On the other hand, requiring food that cannot be produced locally or by 'traditional' methods also spurred extreme changes in Social, Political and Military policies and even technologies. Athens became a naval power not only to keep the Persians at bay, but also to control the naval trade routes through the Bosporus to the Greek colonies on the northern coast of the Black Sea, which were supplying her with grain after her population outgrew the capacity of the Attic plains. Since rowers in triremes were then one of the mainstays of the defense of the Athenian State and could come from the poorest classes, that also resulted in the Athenian 'extreme' Democracy in which there was no longer any property or wealth requirement to vote - previously you had to be able to afford the Hoplite weapons and armor - no small expense - to vote.
Rome built 1500 ton capacity grain freighters to bring grain from Egypt and North Africa (whose coastal regions were very productive at the time) to Rome to feed the capital - Nobody in Europe or the Middle East built ships that big again until the late 16th century, over 1400 years later!
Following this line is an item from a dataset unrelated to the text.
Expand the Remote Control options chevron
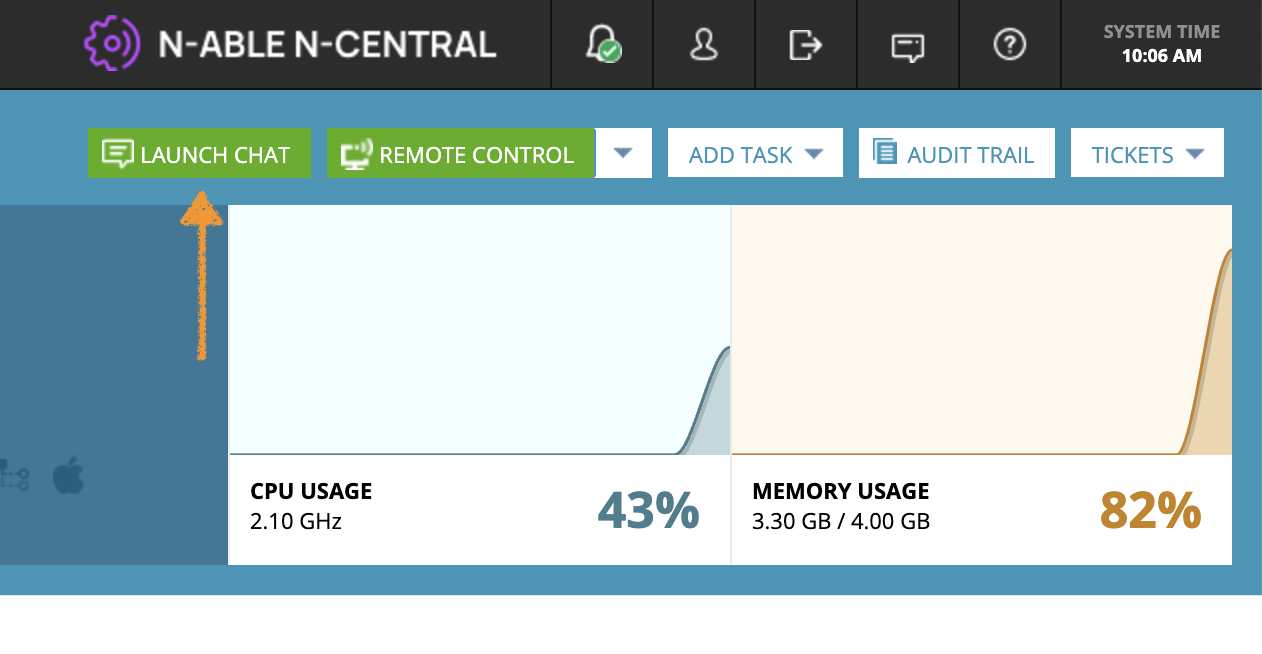 624,153
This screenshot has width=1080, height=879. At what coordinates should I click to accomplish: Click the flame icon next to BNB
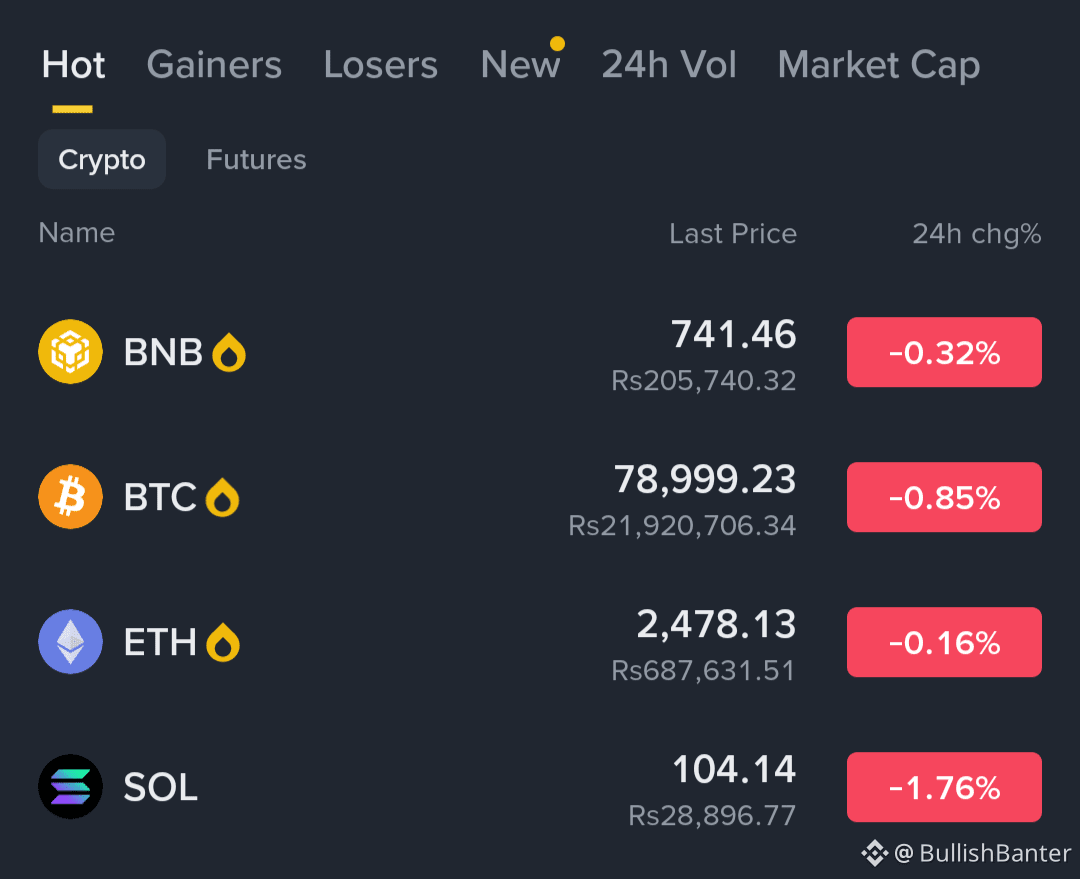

So, implementing Food as a Trade Resource with all the consequences would add more than just Potential Revolution to the game - it would also allow some really big cities early in the game by using long distance sea-borne Food Trade to feed them, and provide some different Eurekas or bonuses to Social/Civic Policies and Technologies related to Supplying Food. Think about it: Rome had only indifferent direct access to the sea, relatively small amount of good farm/pasture land nearby, and until late in the Empire only mediocre farming/food production technology, yet it reached 1,000,000 population early in the Empire entirely by shipping in Food from across the Mediterranean. We need that option in the game.

If I understand correctly, you not only agree with the proposal but also suggest more things, right?
 
Sorry, I should have started that whole diatribe off with: Agree!